A prevenção e o tratamento do cancro do pulmão

A prevenção total do cancro do pulmão é algo que não é possível ser feita. Ainda assim, existem forma de conseguir reduzir o risco com a adoção de certos hábitos de vida mais saudáveis.

“Não fumar ou deixar de fumar é a medida mais eficaz para diminuir o risco de cancro do pulmão. É importante evitar o fumo passivo, reduzir a exposição à poluição do ar e a substâncias tóxicas no local de trabalho, como o amianto, e devem ser adotados hábitos de vida saudáveis”, revela o SNS24.

O rastreio é também outra medida importante para conseguir identificar a doença em fases mais precoces. “O rastreio, geralmente realizado através de TAC, pode permitir a deteção da doença em fase inicial, mesmo antes do aparecimento de sintomas. O diagnóstico numa fase inicial aumenta as hipóteses de cura.”

Em relação ao tratamento do cancro do pulmão pode depender de vários fatores e é sempre algo individualizado. Contudo, a cirurgia, radioterapia, quimioterapia e imunoterapia são alguns dos tratamentos utilizados.
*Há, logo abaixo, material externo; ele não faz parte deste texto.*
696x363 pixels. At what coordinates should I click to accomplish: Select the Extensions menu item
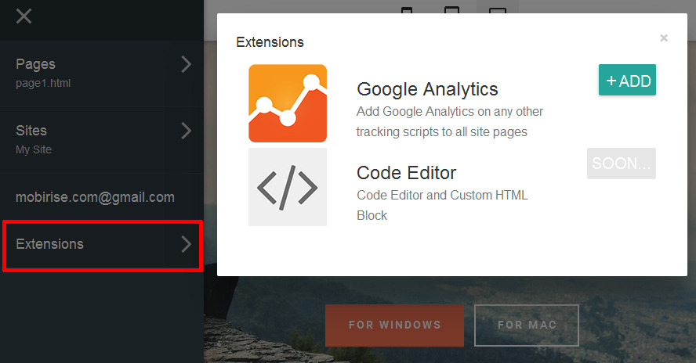click(x=103, y=246)
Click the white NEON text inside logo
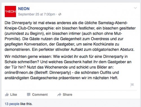The width and height of the screenshot is (141, 107). pyautogui.click(x=10, y=12)
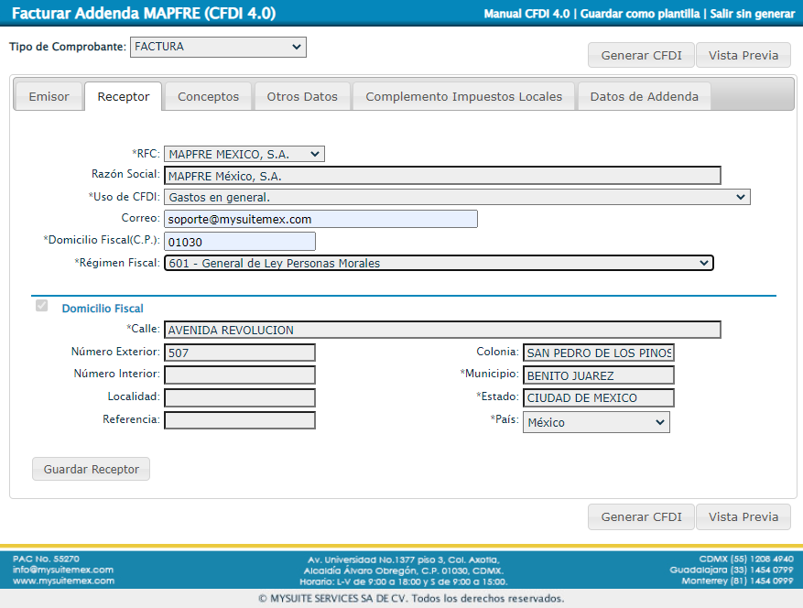803x608 pixels.
Task: Expand the RFC selection dropdown
Action: pyautogui.click(x=244, y=155)
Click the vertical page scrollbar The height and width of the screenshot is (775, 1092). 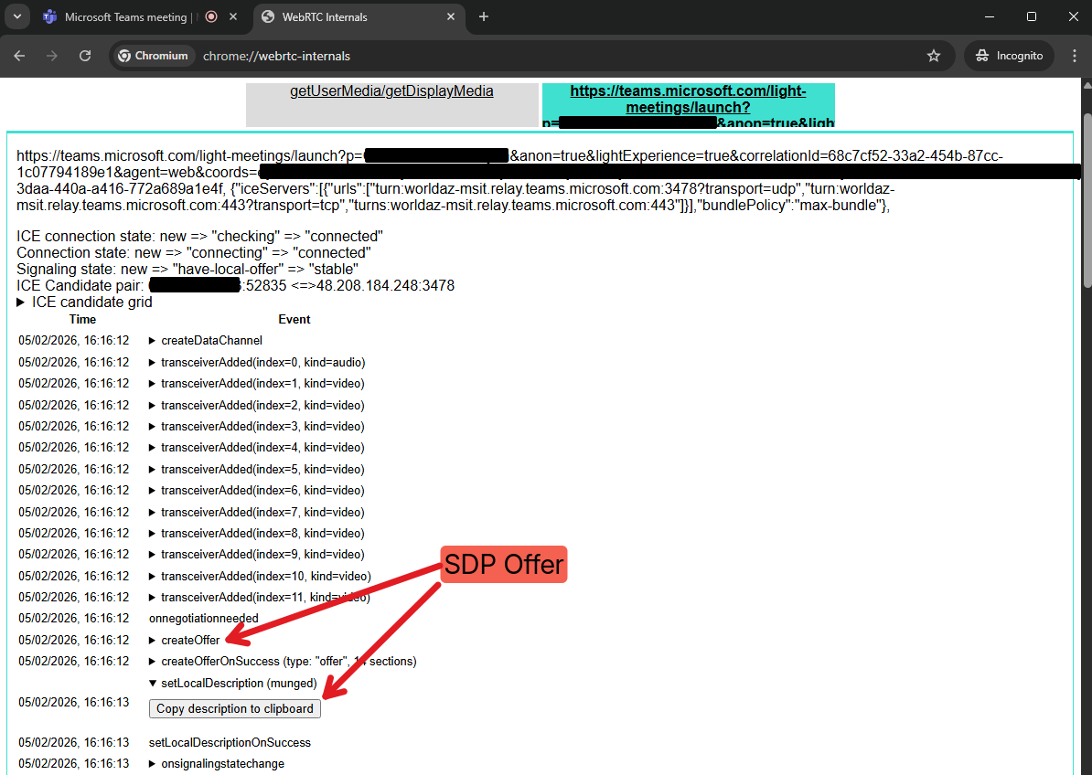1086,201
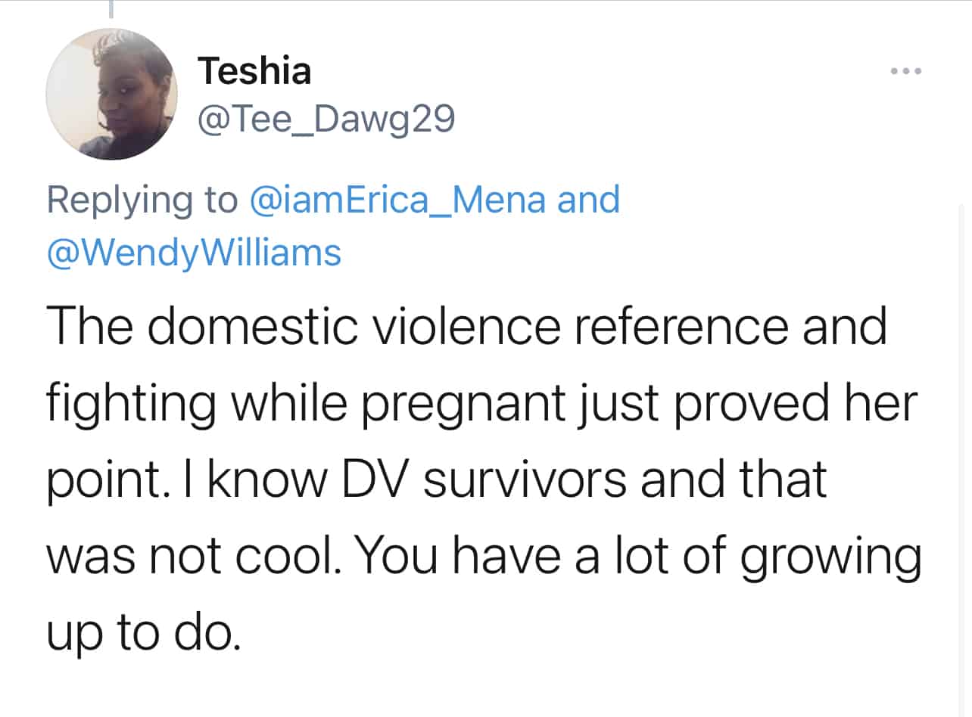The width and height of the screenshot is (972, 717).
Task: Click "fighting while pregnant" in the tweet
Action: [304, 404]
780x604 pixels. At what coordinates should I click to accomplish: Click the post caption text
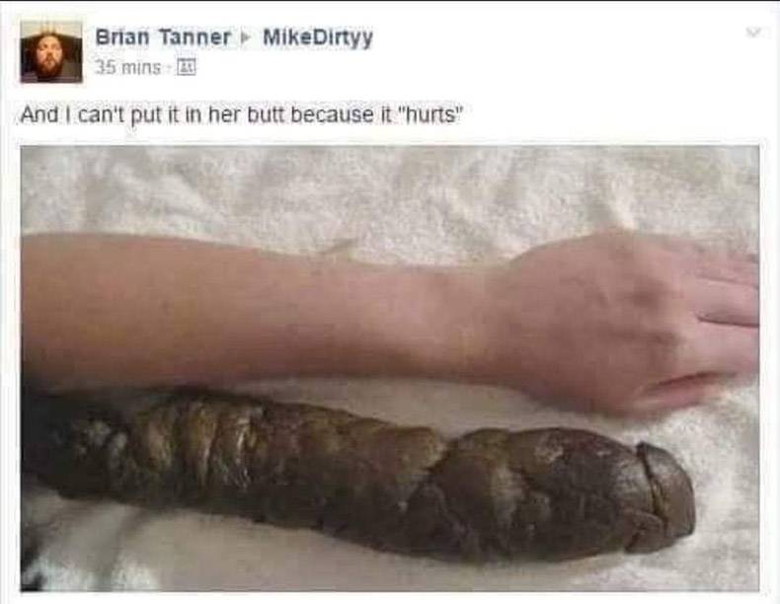point(242,114)
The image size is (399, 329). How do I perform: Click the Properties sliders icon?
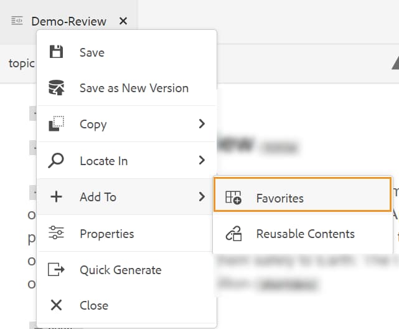tap(56, 234)
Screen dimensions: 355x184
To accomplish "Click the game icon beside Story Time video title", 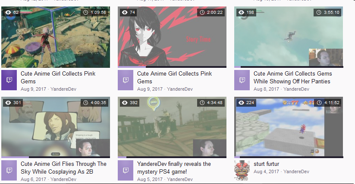I will tap(126, 80).
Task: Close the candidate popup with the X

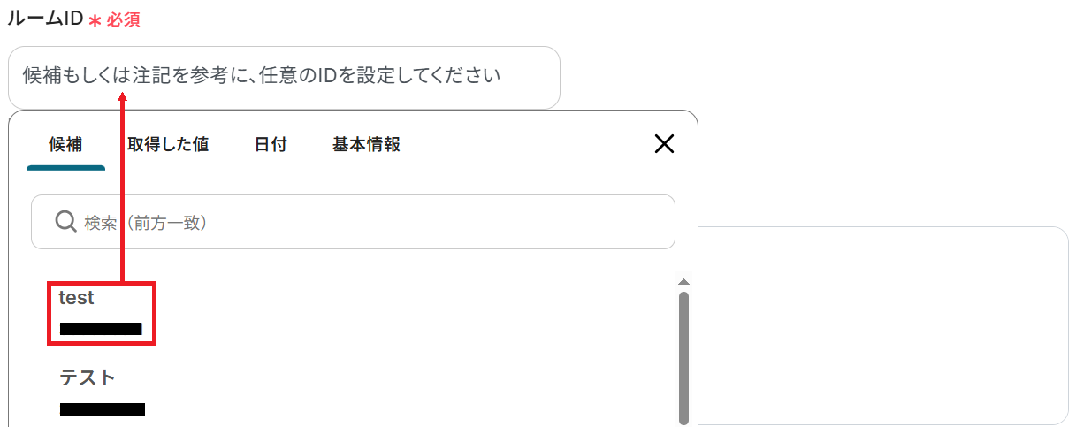Action: click(664, 144)
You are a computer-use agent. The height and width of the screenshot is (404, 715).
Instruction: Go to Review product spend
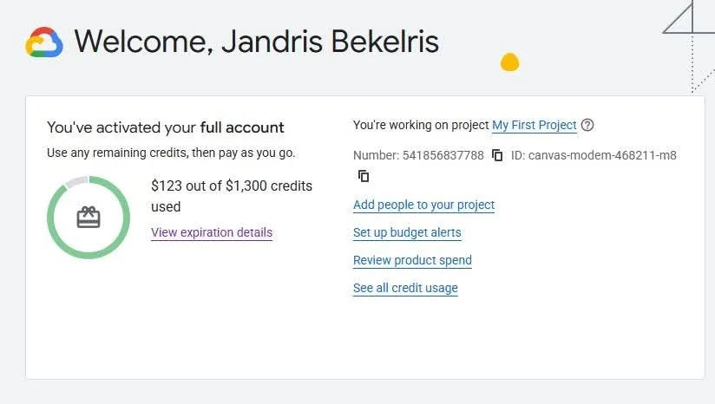tap(412, 260)
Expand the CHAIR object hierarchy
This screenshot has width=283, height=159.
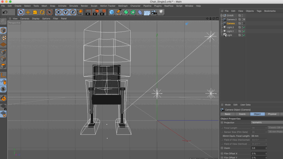click(221, 16)
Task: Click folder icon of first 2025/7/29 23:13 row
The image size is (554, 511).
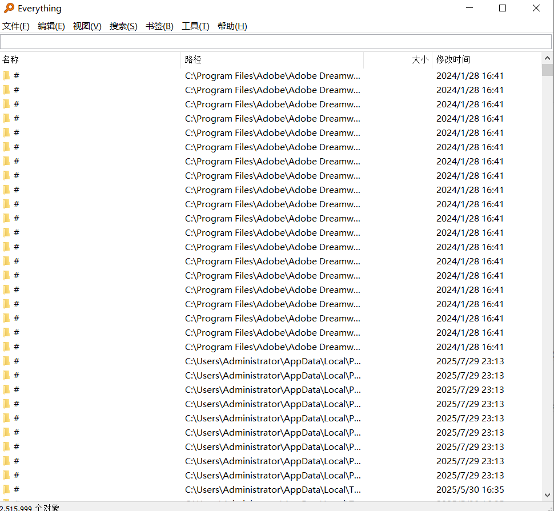Action: [x=7, y=361]
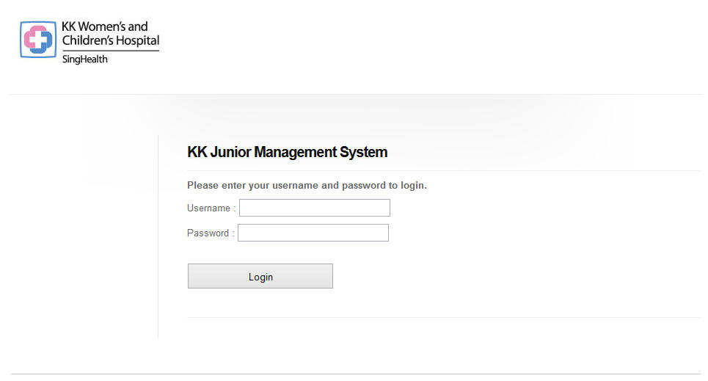Click the word 'System' in the heading

363,152
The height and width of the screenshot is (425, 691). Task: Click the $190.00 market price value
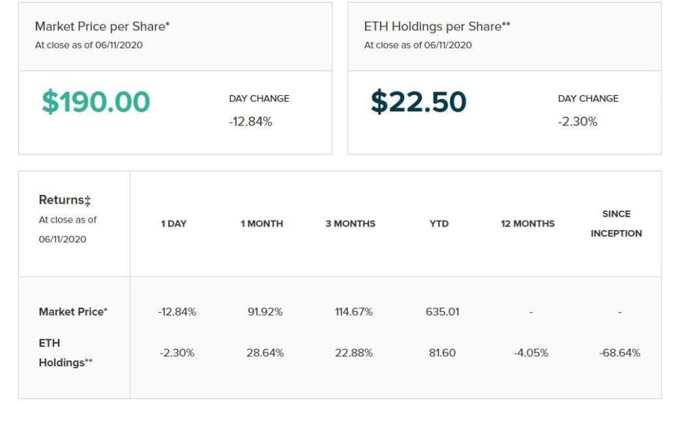pyautogui.click(x=96, y=102)
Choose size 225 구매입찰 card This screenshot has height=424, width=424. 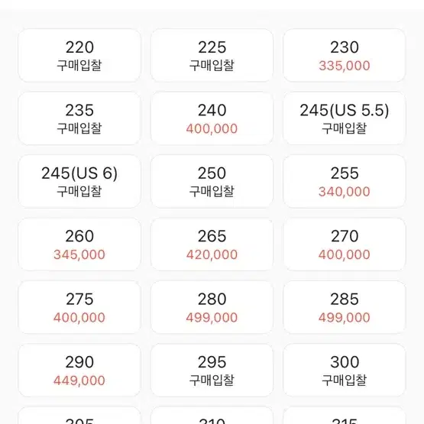[212, 56]
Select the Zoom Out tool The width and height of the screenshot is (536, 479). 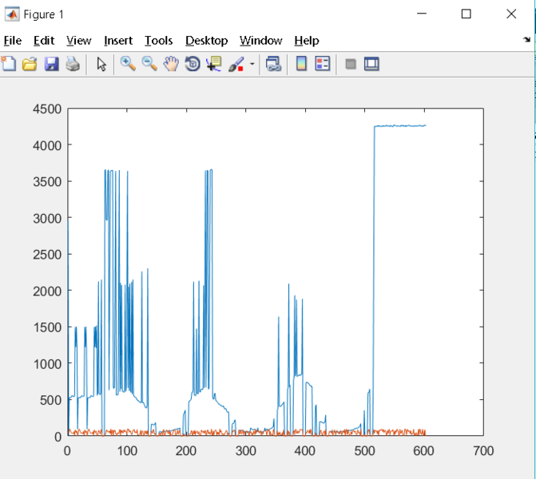pos(149,65)
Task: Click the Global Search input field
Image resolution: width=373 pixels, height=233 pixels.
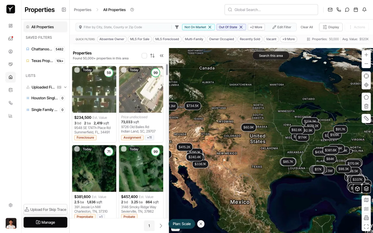Action: [x=271, y=10]
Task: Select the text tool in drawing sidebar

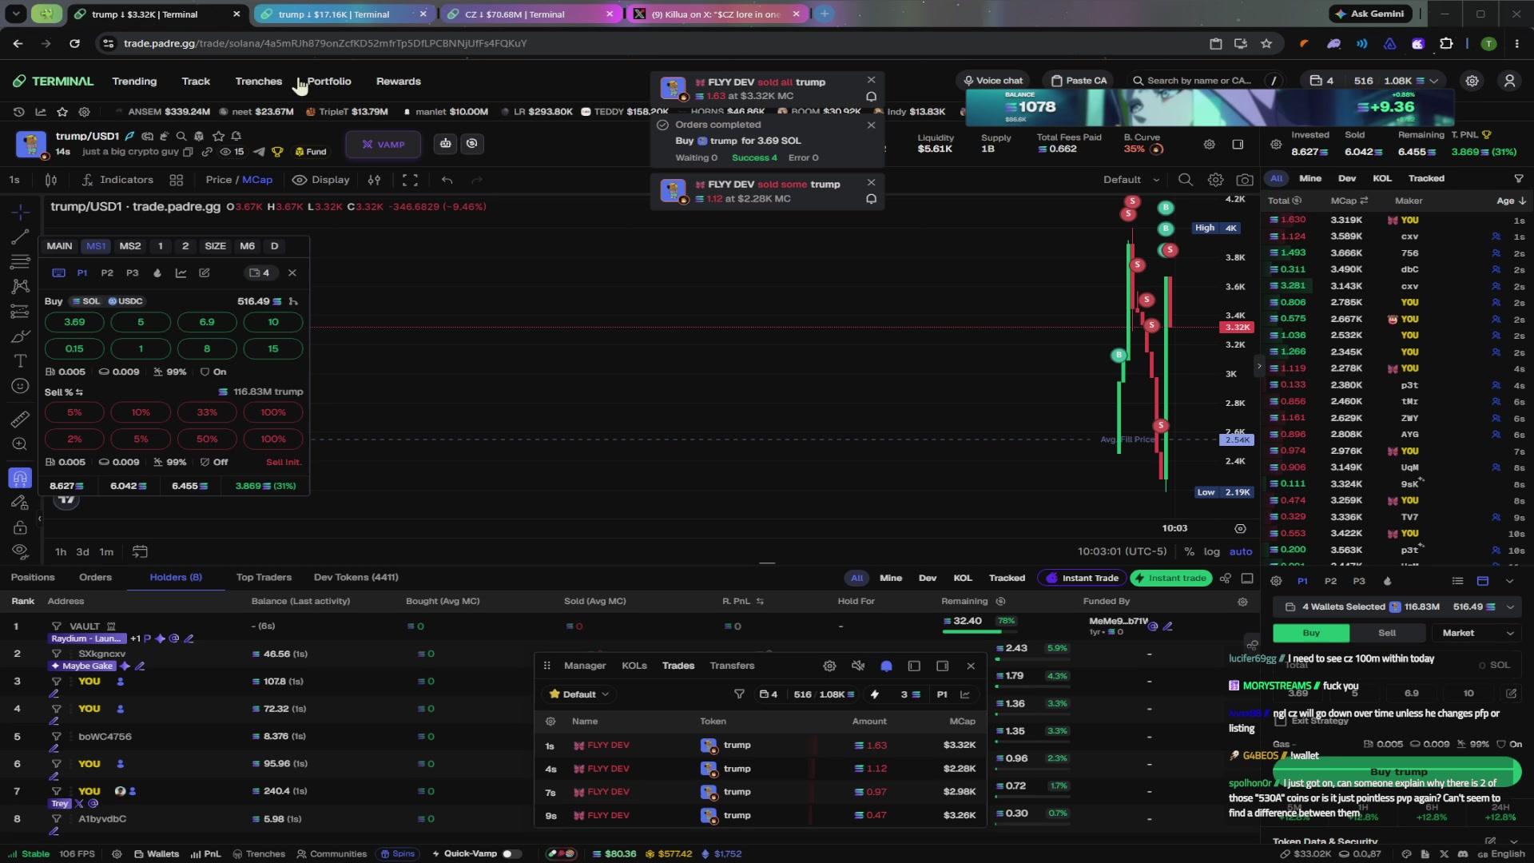Action: coord(20,361)
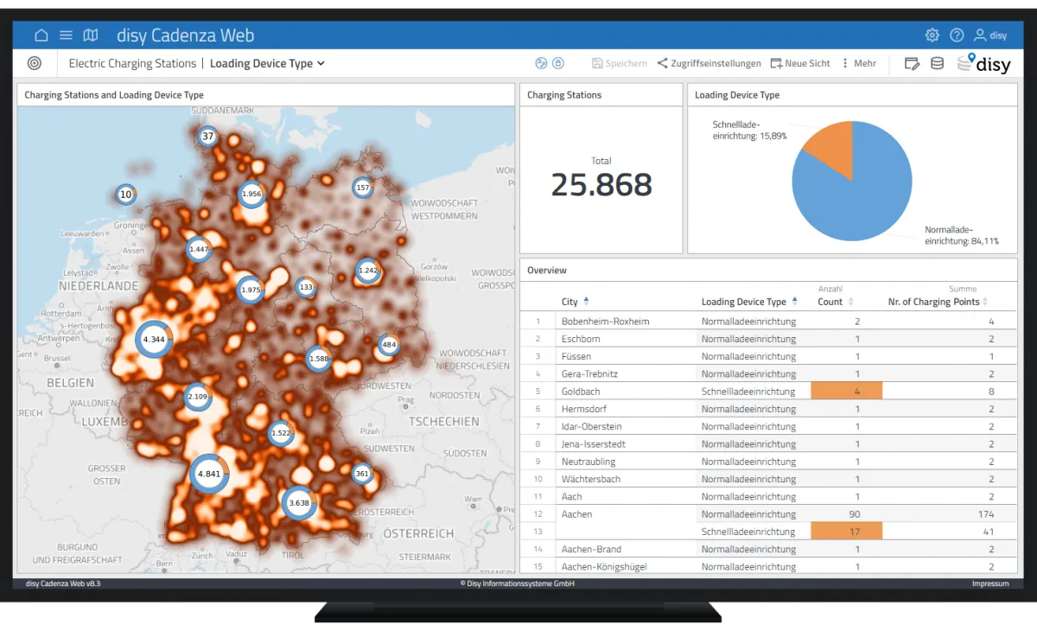Open the hamburger navigation menu

pyautogui.click(x=66, y=35)
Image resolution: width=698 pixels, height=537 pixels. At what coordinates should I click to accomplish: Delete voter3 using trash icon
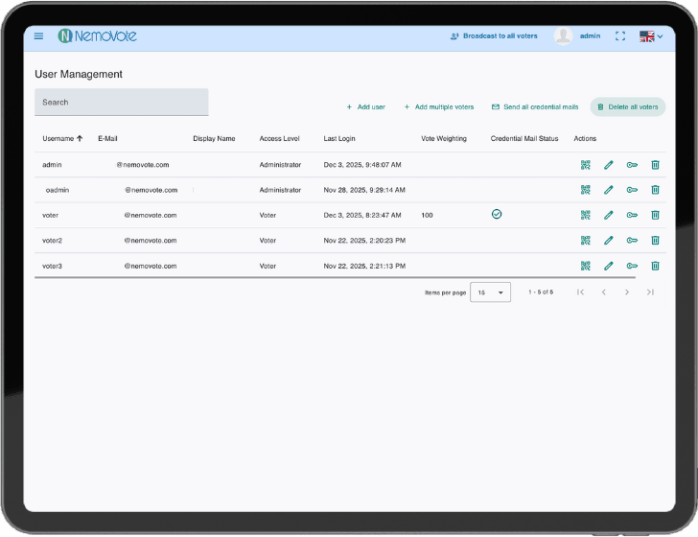(655, 266)
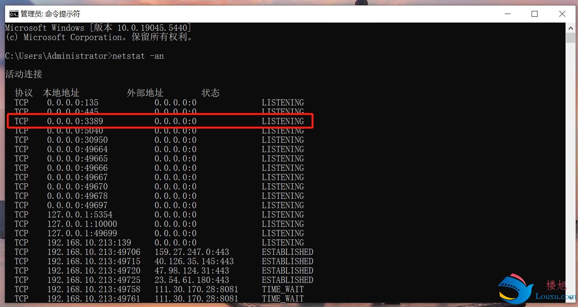Click the highlighted port 3389 local address
The height and width of the screenshot is (307, 578).
click(x=75, y=121)
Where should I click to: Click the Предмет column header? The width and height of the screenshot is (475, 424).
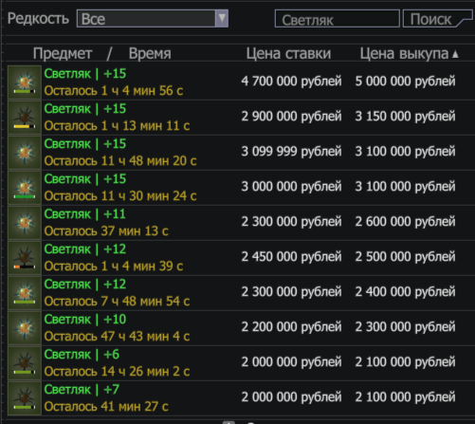63,53
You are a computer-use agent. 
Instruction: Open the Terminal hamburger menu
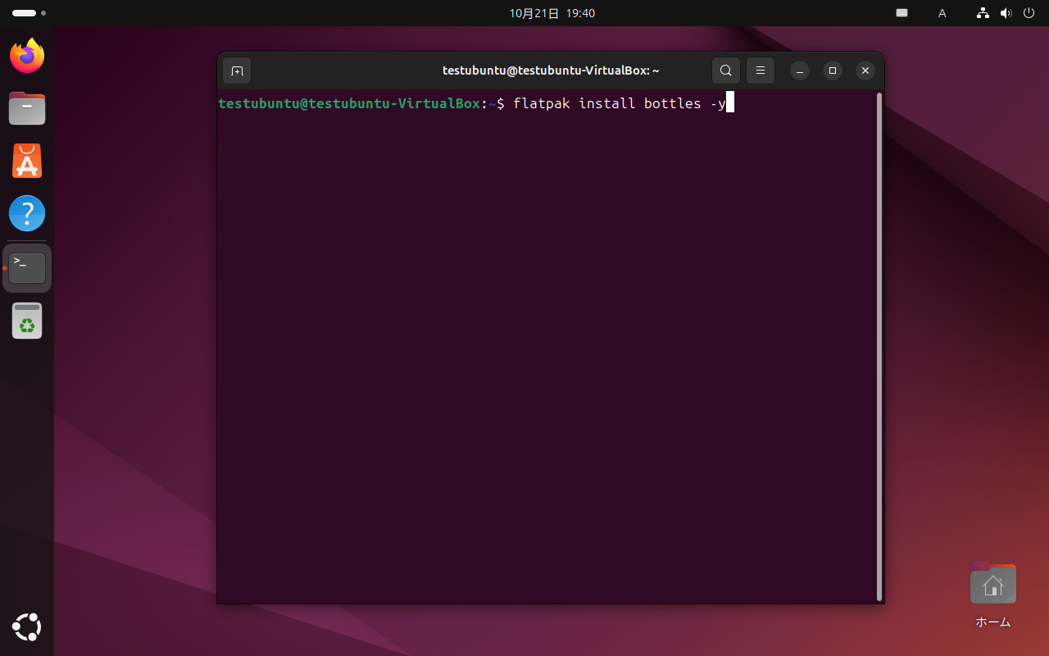760,71
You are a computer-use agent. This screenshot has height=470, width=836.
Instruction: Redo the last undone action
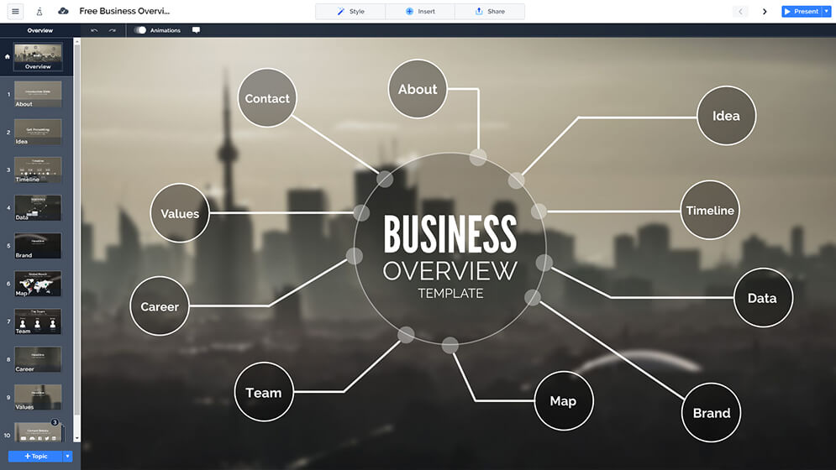click(x=112, y=30)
“A escolha do tratamento é sempre feita pela equipa médica, em diálogo com o doente, procurando o melhor equilíbrio entre eficácia, segurança e qualidade de vida.”

Luís Represas morreu aos 69 anos vítima de cancro do pulmão. O artista estava prestes a iniciar um tratamento inovador no Hospital de Santa Maria, em Lisboa.